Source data
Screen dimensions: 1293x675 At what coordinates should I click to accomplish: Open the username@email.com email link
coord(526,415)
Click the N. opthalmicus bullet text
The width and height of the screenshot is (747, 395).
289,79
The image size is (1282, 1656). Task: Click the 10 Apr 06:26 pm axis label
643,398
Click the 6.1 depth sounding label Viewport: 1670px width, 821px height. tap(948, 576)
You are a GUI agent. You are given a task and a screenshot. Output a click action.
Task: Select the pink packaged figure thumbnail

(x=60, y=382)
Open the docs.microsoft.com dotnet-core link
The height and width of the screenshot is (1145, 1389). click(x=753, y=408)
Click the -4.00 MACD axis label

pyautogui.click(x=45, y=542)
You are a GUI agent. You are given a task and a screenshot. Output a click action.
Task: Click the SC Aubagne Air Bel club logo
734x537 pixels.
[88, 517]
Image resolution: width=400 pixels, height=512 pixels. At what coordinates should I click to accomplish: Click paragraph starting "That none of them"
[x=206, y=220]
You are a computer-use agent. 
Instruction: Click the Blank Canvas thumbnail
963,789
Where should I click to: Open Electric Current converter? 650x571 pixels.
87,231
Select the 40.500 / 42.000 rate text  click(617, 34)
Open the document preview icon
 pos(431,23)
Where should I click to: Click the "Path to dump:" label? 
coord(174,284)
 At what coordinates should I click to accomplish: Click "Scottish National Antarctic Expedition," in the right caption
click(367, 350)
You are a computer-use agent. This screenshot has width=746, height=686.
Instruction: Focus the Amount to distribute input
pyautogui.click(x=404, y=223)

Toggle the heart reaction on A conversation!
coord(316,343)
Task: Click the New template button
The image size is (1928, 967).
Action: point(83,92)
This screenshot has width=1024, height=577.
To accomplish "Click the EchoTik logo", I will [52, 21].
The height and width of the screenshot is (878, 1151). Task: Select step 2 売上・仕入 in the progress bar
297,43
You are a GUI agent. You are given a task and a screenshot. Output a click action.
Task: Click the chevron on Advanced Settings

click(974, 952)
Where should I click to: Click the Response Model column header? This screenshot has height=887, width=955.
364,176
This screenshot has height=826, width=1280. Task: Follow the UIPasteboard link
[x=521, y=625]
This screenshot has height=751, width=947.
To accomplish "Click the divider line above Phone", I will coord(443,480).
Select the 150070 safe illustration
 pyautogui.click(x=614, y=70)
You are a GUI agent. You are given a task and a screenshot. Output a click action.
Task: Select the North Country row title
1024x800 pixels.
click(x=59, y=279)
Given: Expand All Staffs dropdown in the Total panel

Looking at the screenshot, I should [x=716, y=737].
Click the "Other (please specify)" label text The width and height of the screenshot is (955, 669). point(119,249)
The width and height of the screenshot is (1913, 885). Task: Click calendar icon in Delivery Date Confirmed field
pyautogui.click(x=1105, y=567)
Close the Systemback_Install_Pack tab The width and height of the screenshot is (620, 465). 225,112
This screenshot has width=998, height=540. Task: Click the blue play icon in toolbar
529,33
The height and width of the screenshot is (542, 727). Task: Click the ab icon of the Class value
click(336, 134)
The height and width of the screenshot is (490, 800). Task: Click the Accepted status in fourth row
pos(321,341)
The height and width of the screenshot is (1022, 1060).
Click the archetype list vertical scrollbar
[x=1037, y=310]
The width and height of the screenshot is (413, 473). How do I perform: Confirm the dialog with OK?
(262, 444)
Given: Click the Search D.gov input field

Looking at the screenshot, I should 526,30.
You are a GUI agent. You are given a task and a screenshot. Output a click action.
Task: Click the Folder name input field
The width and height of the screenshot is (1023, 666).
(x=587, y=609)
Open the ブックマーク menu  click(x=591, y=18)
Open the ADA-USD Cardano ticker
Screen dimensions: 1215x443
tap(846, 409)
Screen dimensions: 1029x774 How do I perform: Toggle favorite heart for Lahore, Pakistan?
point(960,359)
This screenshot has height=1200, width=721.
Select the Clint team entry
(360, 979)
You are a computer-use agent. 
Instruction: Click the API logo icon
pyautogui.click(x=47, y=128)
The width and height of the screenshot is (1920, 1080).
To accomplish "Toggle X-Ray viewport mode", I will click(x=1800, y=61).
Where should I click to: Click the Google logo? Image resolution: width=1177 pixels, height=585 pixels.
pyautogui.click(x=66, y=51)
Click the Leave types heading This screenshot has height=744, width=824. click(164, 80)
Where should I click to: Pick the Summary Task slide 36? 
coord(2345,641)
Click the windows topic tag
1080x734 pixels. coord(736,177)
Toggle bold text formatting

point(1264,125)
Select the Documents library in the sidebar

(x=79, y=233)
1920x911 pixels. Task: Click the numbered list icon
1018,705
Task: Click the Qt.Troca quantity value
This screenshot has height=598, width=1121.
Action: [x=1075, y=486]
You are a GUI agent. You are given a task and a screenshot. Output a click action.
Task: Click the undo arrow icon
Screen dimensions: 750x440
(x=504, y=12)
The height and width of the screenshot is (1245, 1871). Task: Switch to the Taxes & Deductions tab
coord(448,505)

● Prompt
Lay out the entries from the line with "The height and width of the screenshot is (878, 1151)." up to and including the line with "[x=521, y=625]" as a JSON list of strings, one string per line, leaving out blank lines.

● Task output
[
  "The height and width of the screenshot is (878, 1151). Task: Select step 2 売上・仕入 in the progress bar",
  "297,43",
  "You are a GUI agent. You are given a task and a screenshot. Output a click action.",
  "Task: Click the chevron on Advanced Settings",
  "click(974, 952)",
  "Where should I click to: Click the Response Model column header? This screenshot has height=887, width=955.",
  "364,176",
  "This screenshot has height=826, width=1280. Task: Follow the UIPasteboard link",
  "[x=521, y=625]"
]